DATASET EXCERPTS
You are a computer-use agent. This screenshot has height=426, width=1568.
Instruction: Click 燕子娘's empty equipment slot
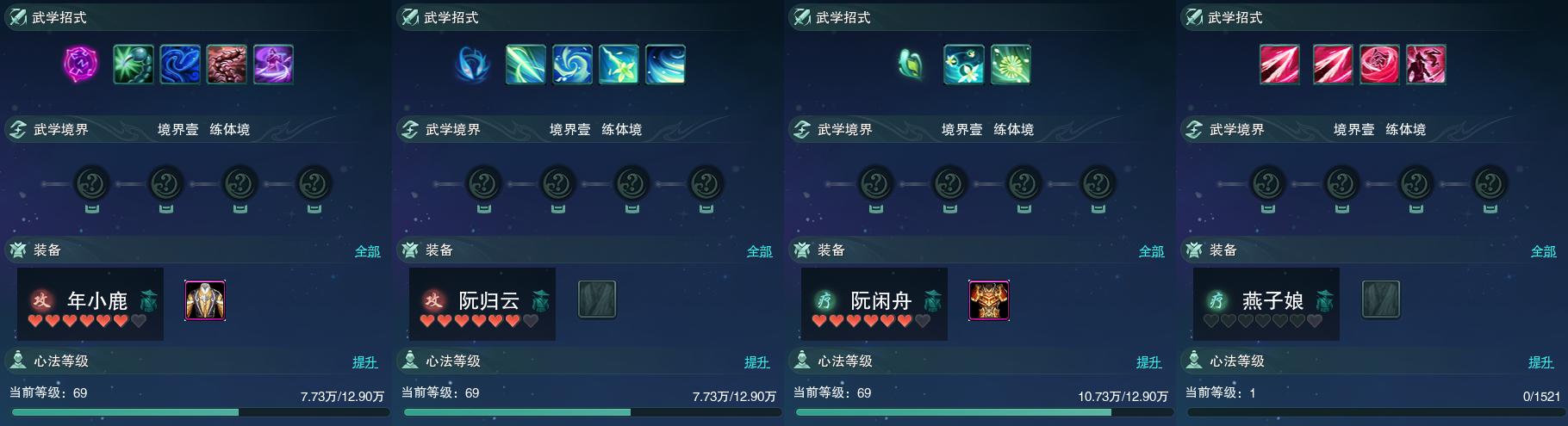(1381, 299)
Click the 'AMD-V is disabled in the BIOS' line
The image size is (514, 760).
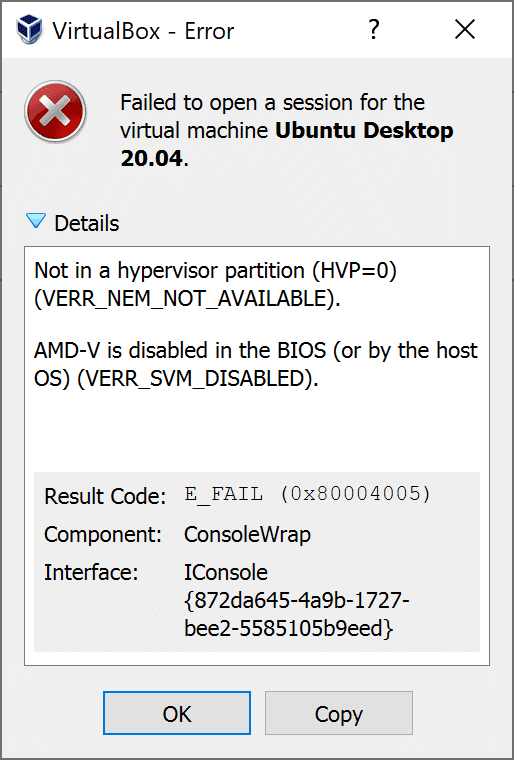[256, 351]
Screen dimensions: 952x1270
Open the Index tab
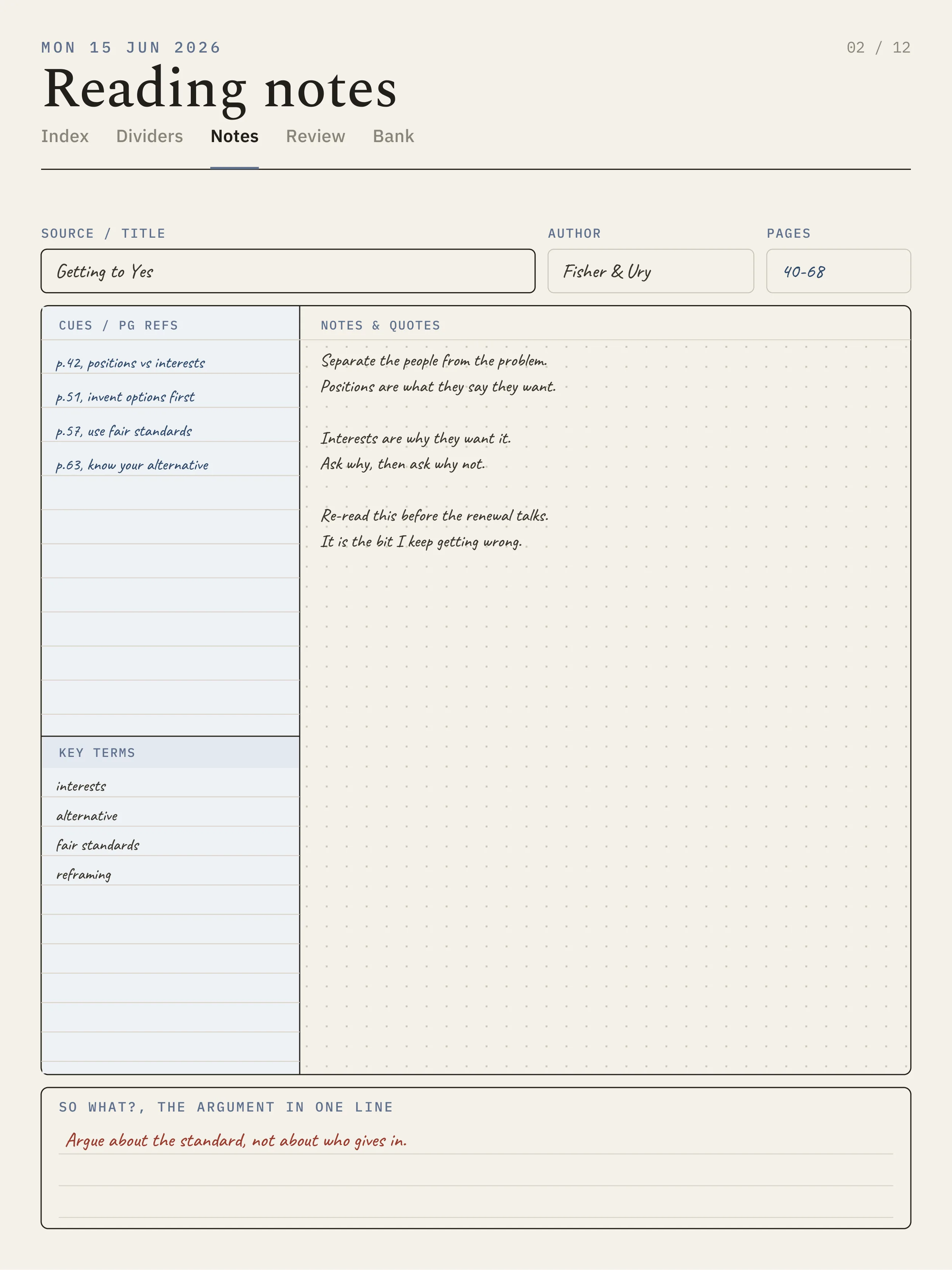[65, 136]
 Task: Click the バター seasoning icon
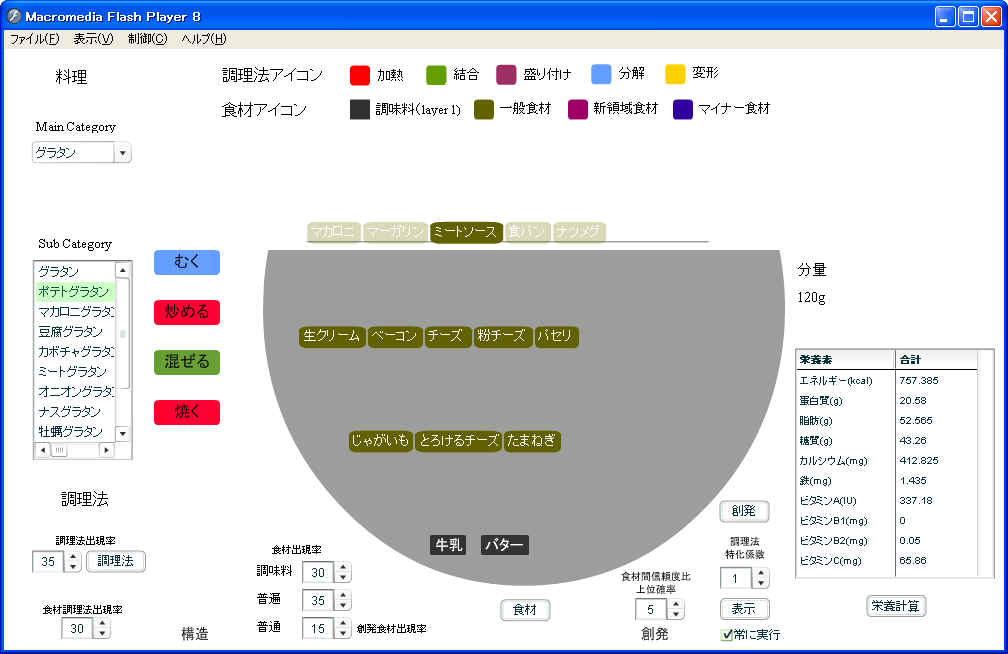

GIVEN TASK
Turn all of the data above into a numbered list with one line per item, skipping any blank lines and leaving out the pictures.

FINISHED TASK
1. You are a computer-use agent. This screenshot has height=426, width=1568.
2. Instruction: Click 燕子娘's empty equipment slot
3. (1381, 299)
4. Click the 'AMD-V is disabled in the BIOS' line
5. The image size is (514, 760).
6. [256, 351]
7. Screen dimensions: 952x1270
8. Open the Index tab
9. [65, 136]
10.  Task: Click the バター seasoning icon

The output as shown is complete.